Il nuovo progetto di insediamento approvato, infatti, prevede entro un anno la costruzione di 3.400 unità abitative tra Gerusalemme e l’attuale insediamento di Ma’ale Adumim.

La Cisgiordania viene divisa, non c’è più continuità territoriale. Il territorio dove sorgeranno le nuove abitazioni dei coloni rappresenta uno degli ultimi collegamenti geografici tra Ramallah, a nord, e Betlemme, a sud.

Reazioni a metà

Il ministro dell’ultradestra, lo stesso che non vuole raggiungere un accordo di tregua a Gaza, aveva dato il proprio via libera al piano la scorsa settimana. «Con il pretesto della guerra, Smotrich e la sua minoranza di amici messianici stanno creando un insediamento illusorio che dovremo abbandonare in caso di accordo», ha detto l'organizzazione Peace Now commentando la notizia. La Ong israeliana si batte da anni contro i coloni e fornisce mappature costantemente aggiornate sulla nascita di nuovi insediamenti illegali.

«Il solo scopo di East 1 è sabotare una soluzione politica», dicono da Peace Now. Il progetto è stato ideato da oltre vent’anni, ma non ha mai visto la luce per via delle pressioni statunitensi durante le precedenti amministrazioni. Ora con Donald Trump la musica è cambiata. E dalla Casa Bianca, infatti, non è arrivata nessuna dichiarazione di condanna. La Palestina è così un’«idea pericolosa» nella mente degli estremisti, mentre la comunità internazionale rimane inerme e si limita a ennesime dichiarazioni di condanna di fronte a mosse politiche concrete che verranno realizzate se non viene posto un freno.

La Germania ha definito il nuovo insediamento approvato come una violazione del diritto internazionale e ha esortato il governo di Benjamin Netanyahu a bloccarlo.

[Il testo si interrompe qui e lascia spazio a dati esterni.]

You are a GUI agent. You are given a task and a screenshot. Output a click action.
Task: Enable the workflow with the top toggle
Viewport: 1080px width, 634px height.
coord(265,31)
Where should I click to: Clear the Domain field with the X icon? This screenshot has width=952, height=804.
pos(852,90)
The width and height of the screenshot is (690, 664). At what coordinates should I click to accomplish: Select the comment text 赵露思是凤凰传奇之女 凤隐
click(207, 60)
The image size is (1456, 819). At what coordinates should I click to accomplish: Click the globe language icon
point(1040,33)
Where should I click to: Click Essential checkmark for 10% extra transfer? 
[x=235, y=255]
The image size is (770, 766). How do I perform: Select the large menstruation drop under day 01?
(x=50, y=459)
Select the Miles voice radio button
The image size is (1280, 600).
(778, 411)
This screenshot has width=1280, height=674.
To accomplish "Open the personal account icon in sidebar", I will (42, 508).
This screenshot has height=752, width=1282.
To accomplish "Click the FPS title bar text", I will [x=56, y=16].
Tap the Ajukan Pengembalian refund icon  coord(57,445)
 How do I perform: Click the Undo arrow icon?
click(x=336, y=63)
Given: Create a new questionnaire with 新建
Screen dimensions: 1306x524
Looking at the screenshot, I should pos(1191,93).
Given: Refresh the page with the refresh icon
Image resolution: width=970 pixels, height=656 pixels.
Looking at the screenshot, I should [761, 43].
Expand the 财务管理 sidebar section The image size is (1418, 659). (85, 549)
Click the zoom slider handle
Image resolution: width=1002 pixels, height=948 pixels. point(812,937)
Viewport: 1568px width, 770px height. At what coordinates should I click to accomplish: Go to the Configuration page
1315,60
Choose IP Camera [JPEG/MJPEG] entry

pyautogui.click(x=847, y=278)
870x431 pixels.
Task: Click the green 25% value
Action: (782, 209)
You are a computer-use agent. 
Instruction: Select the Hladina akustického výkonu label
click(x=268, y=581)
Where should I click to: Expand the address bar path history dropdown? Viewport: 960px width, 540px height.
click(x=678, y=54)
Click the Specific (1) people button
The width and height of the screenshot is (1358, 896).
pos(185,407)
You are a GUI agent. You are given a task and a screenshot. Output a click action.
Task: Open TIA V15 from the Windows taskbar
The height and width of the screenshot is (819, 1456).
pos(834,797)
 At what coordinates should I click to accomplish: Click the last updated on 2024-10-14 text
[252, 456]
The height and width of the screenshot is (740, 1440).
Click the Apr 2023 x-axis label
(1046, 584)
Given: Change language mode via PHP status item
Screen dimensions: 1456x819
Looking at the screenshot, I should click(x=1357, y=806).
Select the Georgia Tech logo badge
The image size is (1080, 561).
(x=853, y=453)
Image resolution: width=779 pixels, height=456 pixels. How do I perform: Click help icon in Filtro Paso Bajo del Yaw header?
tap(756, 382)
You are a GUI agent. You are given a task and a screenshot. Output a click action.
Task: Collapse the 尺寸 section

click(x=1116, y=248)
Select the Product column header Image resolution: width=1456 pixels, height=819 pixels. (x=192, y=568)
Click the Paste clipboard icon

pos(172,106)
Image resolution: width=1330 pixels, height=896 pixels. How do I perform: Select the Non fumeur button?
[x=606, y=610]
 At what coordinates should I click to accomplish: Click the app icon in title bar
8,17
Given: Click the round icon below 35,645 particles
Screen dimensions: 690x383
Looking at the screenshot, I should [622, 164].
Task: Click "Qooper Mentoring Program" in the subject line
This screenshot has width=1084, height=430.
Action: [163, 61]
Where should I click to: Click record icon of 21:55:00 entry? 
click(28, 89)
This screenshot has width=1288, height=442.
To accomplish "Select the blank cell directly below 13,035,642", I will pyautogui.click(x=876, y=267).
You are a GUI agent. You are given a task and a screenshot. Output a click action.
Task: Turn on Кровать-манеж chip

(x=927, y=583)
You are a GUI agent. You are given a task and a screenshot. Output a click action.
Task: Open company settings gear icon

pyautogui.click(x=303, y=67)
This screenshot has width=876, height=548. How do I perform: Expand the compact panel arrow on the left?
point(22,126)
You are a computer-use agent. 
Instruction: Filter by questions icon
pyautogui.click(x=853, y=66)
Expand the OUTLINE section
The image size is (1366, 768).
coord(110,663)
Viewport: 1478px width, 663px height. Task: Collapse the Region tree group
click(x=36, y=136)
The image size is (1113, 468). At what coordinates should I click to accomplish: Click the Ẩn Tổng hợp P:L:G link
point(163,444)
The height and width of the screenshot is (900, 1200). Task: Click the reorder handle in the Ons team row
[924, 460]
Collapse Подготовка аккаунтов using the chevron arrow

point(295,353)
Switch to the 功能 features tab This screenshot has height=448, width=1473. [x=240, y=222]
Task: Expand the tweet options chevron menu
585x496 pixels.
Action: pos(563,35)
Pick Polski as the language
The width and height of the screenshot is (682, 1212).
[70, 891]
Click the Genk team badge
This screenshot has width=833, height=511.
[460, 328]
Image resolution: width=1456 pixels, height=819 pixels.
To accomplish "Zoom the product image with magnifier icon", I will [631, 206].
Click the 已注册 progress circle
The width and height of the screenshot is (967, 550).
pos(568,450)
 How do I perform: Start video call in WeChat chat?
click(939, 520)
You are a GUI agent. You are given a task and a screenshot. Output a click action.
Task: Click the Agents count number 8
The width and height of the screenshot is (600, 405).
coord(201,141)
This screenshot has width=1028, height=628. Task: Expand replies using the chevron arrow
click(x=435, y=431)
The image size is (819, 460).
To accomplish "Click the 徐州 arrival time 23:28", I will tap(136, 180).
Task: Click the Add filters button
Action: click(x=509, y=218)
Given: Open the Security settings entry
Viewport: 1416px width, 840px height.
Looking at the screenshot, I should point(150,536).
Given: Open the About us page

Parole simili sono provenute anche dall’Ue che valuta «misure volte a salvaguardare la fattibilità della soluzione dei due Stati». Per l’Autorità nazionale palestinese significa trasformare la Cisgiordania in una prigione.

La trattativa su Gaza

È tornato a parlare a Fox News l’inviato speciale degli Stati Uniti per il Medio Oriente, Steve Witkoff, secondo cui Donald Trump vuole vedere «tutti gli ostaggi tornare» da Gaza e che la guerra «finisca immediatamente». Ma nella Striscia sono continui i bombardamenti dell’Idf. Entro domani è attesa la risposta del governo israeliano all’ultimo accordo di tregua accettato da Hamas che prevede una restituzione graduale degli ostaggi in 60 giorni in cambio del rilascio di centinaia di detenuti palestinesi e l’ingresso a Gaza degli aiuti umanitari.

La decisione dello stato ebraico non appare così scontata, dopo che ieri il ministro della Difesa, Israel Katz, ha approvato il piano per attaccare e occupare Gaza City. E per portare a termine l’operazione militare ha dato l’ordine di richiamare 60mila riservisti. I primi 40mila sono stati chiamati domani mentre il reclutamento inizierà il 2 settembre. L'operazione includerà le cinque divisioni regolari dell'esercito israeliano, e al suo apice comprenderà 12 brigate di combattimento.

La nuova offensiva si chiamerà I carri di Gideon B, richiamando la precedente operazione mortale iniziata lo scorso maggio e che ha colpito l’area sud della Striscia facendo aumentare il numero di vittime civili esponenzialmente. Difficile pensare a evacuazioni di massa della popolazione, l’Egitto ha ribadito ieri che lo sfollamento dei palestinesi da Gaza è una «linea rossa». Per gran parte dell’opinione pubblica internazionale, invece, le linee rosse sono state superate da tempo.